▶ **AIM OF THE EXERCISE**:
As output, give the exact lines from the one containing "Task: Click 否则打印机无限打印 warning text" through the end of the listing below, both included, without the pictures.

▶ **TASK DATA**:
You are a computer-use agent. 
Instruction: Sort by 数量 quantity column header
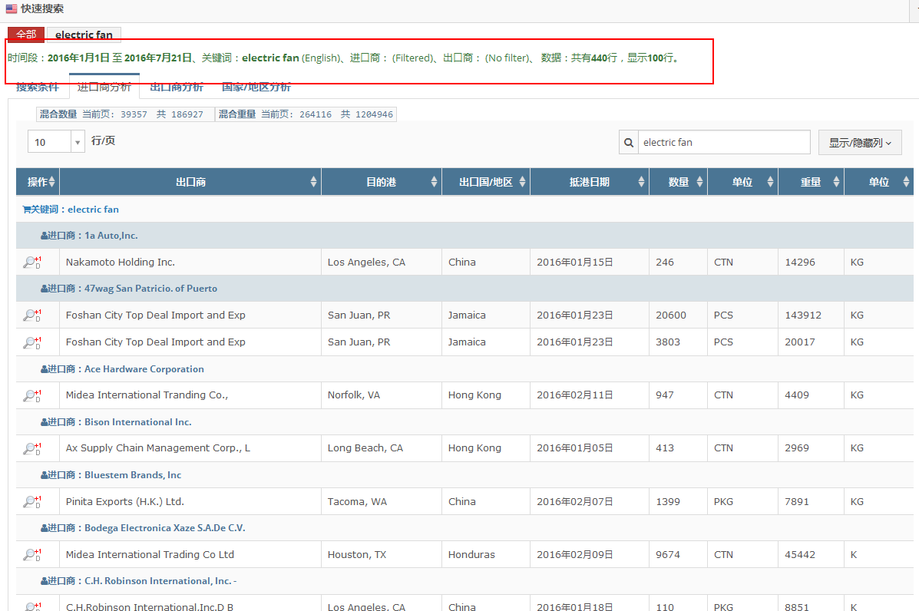point(678,182)
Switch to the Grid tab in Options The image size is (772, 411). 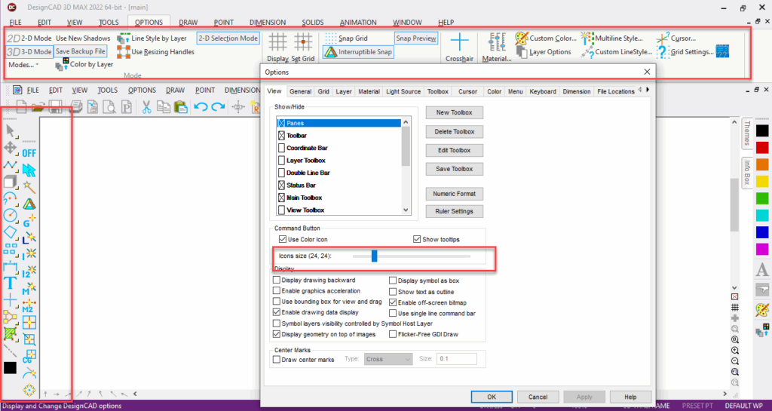click(323, 91)
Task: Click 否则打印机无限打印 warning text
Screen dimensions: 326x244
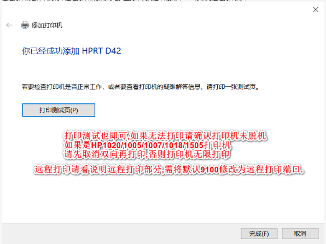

▶ **EXERCISE RESULT**:
Task: Click 否则打印机无限打印 warning text
Screen dimensions: 326x244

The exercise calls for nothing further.